■ Task requirements
Copy out the records from their beginning through the line containing "pyautogui.click(x=1159, y=17)", including that line, with nothing changed.

■ Data records
● ● ● ● ● ● ●

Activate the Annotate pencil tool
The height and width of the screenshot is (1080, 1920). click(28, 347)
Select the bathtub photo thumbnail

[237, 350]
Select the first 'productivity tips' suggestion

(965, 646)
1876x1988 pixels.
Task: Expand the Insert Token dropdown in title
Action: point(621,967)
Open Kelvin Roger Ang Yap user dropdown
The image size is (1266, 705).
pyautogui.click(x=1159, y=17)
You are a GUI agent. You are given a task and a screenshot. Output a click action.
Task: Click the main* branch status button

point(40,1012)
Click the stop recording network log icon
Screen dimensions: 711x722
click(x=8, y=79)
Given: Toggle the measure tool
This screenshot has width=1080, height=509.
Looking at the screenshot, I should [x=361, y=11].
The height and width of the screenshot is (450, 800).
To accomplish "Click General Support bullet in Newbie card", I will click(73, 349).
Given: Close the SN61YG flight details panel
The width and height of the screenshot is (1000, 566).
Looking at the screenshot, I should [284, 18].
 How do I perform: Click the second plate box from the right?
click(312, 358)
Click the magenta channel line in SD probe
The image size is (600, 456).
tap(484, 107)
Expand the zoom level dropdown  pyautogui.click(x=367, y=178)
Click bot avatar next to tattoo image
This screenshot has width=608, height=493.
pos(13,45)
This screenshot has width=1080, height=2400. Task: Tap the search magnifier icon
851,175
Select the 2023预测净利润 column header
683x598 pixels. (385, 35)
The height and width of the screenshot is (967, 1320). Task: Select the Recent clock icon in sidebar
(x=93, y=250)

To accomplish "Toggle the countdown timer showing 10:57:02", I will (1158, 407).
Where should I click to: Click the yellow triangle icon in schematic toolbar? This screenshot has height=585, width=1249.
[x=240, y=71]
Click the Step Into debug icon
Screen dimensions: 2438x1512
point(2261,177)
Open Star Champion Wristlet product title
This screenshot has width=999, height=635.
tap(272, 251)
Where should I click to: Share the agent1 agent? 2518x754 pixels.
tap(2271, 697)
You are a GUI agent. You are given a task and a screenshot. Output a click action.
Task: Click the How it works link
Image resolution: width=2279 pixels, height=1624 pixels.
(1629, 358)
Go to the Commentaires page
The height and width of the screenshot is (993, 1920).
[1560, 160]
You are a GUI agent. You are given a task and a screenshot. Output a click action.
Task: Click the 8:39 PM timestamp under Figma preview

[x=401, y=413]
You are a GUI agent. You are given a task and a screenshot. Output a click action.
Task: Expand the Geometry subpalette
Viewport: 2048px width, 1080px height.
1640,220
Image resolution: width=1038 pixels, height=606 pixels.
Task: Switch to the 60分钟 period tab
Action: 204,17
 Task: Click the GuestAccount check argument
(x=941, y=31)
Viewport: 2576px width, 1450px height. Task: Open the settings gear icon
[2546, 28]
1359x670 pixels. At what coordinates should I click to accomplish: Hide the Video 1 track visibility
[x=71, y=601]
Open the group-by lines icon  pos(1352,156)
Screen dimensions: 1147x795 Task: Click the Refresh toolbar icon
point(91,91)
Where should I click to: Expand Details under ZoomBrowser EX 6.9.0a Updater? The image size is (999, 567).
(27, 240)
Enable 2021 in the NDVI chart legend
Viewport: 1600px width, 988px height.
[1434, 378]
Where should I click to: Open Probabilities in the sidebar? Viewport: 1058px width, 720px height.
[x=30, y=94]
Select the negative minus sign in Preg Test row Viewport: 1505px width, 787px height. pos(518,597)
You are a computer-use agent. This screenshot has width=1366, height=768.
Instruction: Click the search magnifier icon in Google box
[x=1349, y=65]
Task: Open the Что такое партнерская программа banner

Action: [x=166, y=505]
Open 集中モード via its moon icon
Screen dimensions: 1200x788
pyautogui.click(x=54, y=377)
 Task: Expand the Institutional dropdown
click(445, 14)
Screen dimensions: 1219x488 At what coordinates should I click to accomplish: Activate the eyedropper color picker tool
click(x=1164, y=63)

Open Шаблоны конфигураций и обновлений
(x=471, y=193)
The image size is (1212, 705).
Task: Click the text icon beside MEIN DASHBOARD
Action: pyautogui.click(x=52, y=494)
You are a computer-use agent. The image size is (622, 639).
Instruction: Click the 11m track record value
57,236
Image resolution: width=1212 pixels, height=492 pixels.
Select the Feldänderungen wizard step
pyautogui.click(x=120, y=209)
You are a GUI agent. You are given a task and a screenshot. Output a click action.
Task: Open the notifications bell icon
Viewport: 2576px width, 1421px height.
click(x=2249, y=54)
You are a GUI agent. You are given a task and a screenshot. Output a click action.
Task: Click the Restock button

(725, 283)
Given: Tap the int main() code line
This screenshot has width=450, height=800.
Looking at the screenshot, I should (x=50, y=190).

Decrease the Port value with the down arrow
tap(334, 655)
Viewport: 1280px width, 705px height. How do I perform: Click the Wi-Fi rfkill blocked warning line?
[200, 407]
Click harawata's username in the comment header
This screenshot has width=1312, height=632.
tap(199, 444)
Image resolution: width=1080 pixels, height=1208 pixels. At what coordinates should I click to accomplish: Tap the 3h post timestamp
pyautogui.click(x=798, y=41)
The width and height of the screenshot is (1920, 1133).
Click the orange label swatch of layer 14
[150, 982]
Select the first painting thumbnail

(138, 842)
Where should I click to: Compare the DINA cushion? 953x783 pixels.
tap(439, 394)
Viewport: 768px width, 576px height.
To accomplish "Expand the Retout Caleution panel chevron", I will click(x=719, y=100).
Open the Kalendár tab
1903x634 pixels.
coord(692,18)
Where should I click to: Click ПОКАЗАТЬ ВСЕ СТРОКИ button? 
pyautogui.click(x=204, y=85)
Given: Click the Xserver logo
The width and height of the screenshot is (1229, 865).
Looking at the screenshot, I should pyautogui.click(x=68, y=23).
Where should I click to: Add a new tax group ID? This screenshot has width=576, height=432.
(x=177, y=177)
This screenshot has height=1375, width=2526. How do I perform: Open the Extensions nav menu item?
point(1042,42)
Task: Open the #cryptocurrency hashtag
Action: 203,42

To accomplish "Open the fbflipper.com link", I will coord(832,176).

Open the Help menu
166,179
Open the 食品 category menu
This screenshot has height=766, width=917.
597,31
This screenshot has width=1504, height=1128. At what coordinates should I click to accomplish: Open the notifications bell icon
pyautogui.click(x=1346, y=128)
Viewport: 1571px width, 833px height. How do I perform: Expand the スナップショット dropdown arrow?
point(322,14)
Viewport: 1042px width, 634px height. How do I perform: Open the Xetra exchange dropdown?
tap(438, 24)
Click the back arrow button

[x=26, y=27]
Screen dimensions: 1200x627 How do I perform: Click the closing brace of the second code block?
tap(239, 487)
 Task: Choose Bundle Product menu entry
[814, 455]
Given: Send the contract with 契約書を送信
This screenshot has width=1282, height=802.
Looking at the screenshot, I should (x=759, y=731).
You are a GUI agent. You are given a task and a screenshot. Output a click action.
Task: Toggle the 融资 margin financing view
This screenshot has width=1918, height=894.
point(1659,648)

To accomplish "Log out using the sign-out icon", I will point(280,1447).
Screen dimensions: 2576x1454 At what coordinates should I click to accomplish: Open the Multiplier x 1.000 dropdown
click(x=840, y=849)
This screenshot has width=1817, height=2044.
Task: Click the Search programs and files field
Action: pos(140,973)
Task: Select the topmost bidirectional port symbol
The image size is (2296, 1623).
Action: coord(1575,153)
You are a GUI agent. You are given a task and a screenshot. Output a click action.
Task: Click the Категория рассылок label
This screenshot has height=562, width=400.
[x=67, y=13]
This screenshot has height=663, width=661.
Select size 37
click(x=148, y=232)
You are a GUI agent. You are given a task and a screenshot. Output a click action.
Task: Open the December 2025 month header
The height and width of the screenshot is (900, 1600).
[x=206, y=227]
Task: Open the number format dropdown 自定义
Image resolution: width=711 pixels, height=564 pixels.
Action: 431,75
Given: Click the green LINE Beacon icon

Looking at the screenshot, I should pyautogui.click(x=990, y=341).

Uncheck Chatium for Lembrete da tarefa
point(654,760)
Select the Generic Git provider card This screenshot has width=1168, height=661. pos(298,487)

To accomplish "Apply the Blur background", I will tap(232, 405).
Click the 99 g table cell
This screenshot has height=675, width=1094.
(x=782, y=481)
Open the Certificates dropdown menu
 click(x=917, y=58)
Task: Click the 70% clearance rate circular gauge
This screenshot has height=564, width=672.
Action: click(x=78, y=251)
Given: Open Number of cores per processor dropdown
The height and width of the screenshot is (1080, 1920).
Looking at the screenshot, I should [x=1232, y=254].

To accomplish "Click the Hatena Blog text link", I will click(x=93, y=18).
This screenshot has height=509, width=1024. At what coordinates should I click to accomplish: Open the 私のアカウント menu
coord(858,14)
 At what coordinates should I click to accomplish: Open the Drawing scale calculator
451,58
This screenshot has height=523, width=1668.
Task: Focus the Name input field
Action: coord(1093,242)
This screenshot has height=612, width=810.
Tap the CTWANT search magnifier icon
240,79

● ● ● ● ● ● ●

■ Solution for this problem
Activate the Annotate pencil tool
The height and width of the screenshot is (1080, 1920). click(28, 347)
Select the bathtub photo thumbnail

[237, 350]
Select the first 'productivity tips' suggestion

(965, 646)
1876x1988 pixels.
Task: Expand the Insert Token dropdown in title
Action: point(621,967)
Open Kelvin Roger Ang Yap user dropdown
The image size is (1266, 705).
pyautogui.click(x=1159, y=17)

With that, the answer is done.